He told me that Bach doesn't have Beethoven's wild passion, that  Bach is too perfect, that Beethoven takes him by surprise: breaks the rules.  "Bach wrote like a machine," he said.

The world did not end but it shifted.  I felt a loss of innocence. I felt my heart switch allegiance in an instant.  Felt the guilt of betrayal.  And in that moment I changed my ideas about the tattoo I have been thinking of getting.


Tuesday 1 July 2014

I Hitch A Lift

In an episode of  Radio 4's 'Four Thought', Jono Vernon-Powell talks about the long-lost art of hitchhiking.  He found that the majority of those in his audience who were over 45 had hitchhiked, whereas the vast majority of those under 45 never had.

Fortunately, I am over 45.

I loved hitchhiking as a student.  I loved the risk and the freedom of it.  The risk of meeting people. The freedom of cost-free travel and uncertainty.

I have memories.  Of Brendan, his careful answers to my questions from the back of his sage green BMW whilst, unfortunately, my boyfriend sat next to him in the front.  Of John's red umbrella on  the seat next to me, whilst, unfortunately, my friend Helen sat in the front, chatting with him about the pleasures of Newcastle upon Tyne.

And I've never forgotten the lorry driver and the moment he produced a long knife.

Last August, I gave two beautiful women a lift from Edinburgh to Church Stretton.  Chatting to Lien and Marit rekindled my desire to stick out my thumb, take a ride.

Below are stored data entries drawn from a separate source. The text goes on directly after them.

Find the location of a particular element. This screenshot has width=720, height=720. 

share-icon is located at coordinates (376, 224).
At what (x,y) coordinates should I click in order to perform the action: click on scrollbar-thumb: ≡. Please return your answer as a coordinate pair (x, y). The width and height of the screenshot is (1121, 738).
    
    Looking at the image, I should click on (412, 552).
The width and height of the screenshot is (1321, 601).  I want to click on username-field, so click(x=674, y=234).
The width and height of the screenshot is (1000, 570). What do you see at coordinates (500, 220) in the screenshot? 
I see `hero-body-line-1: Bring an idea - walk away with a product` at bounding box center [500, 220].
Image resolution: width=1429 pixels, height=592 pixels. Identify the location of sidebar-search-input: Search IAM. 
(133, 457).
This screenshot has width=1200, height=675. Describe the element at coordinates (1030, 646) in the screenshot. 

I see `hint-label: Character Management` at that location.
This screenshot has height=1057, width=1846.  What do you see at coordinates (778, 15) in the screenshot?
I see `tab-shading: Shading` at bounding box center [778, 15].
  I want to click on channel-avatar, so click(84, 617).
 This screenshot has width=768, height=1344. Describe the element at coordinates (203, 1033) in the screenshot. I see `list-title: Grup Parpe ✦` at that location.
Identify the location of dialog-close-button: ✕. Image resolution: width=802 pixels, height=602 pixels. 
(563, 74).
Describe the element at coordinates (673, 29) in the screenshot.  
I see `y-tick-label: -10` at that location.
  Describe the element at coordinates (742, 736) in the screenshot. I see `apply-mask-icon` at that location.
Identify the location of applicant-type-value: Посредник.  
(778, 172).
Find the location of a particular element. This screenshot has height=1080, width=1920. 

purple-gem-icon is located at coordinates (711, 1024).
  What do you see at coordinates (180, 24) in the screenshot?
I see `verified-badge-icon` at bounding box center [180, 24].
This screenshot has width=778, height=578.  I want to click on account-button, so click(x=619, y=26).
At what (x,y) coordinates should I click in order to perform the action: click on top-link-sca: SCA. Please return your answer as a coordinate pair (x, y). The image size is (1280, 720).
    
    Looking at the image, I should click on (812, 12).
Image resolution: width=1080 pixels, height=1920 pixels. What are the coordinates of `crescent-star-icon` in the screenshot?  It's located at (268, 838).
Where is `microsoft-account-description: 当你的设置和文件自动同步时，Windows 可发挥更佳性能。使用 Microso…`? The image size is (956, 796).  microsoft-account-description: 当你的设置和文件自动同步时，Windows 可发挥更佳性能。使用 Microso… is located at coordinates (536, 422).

On Sunday, I went for a walk that turned out to be longer than expected because I couldn't work out which way up to hold the map.  By the time I reached my destination, I was running late, had marking to get back to.  I decided to try to hitch a lift. It was a rural area.  Local traffic.  Low risk.

My thumb felt awkward.  I couldn't remember which way to present it - should it point up or out?  My arm be extended or bent?   Once I'd worked it out, I grew more confident.

In the next ten minutes, thirty or forty cars went past.  I became less hopeful.  Then a 4x4 passed, stopped a few yards in front of me.  The familiar feeling of triumph.  The trot to the open passenger side window.  The brief exchange of information.

The driver shifted stuff off  the passenger seat, apologising for the mess.  She was on her way to visit her father in his new nursing home, and she talked non-stop about his move: about how she'd eased the process by telling him the home is a posh hotel, that the staff provide room service; about how happy he is.

When she dropped me off, I felt the loss of a parting.